Once a weekend, then, Chuck became my driving mentor, as he put it — thereby casting me as poor Telemachus — and in return I became his assistant groundskeeper, because our motorized promenades invariably ended with cutting or rolling or watering his cricket field. He and I came to pass many hours together in that car, far more than were necessary to warm me up for a driving test. What respite it was, after the working week, to catch the Q train at Union Square and to alight miles from Manhattan at Cortelyou Road Station, with its pavilion suspended over always-gleaming tracks, and to stroll along Cortelyou Road into the pooled green shadows of Rugby Road. From the corner, it was thirty steps to the Ramkissoon place. The Cadillac would be waiting in the drive, and Chuck himself as often as not would be parked on the porch, making calls. Then off we went on our little odyssey. As I chauffeured him around the neighborhood, crouching conscientiously to a halt at every junction, I became familiar with the topical sights: the chiming, ceaselessly peregrinating ice-cream truck, driven by a Turk; the Muslim funeral home on Albemarle Road out of which watchful African American men spilled in sunglasses and black suits; the Hispanic gardeners working on the malls; the firehouse on Cortelyou that slowly gorged on reversing fire trucks; the devout Jewish boulevardiers on Ocean Parkway; the sticks of light that collected in the trees as though part of the general increase. Lush Flatbush…

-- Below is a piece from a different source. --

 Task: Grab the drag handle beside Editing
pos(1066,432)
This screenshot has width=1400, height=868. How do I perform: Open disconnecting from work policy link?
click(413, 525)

The first time I traveled there on my own, I became lost. Panicking, I’d gotten off the train a couple of stops too soon. Instead of the suburban sights I was expecting, I was faced with a roaring street and scenes from the African wild: the wall surrounding the subway station hosted a tattered painting of Kilimanjaro, snowcapped and circled by clouds. In the foreground were enormous leaves and bushes and fronds, and in the middle distance — the perspectives had been mishandled, so that distance clumsily equated to size — one made out a rhinoceros accompanied by her calf. A wild ass ran across the plain. A lion, its face ravaged by holes in the plaster, stood on top of a pile of boulders. On the right-hand side of the station gates was a still larger mural in which a flowery and green rain forest was prominent. I saw a snarling leopard; a vulture; a monkey dangling from a tree by its tail; some tiny, presumably far-off, scampering giraffes; a herd of wildebeest under pale skies; a study of a hummingbird inserting its beak into a flower. A tusked elephant was headed for Prospect Park. A flock of flamingos flew south to Flatbush.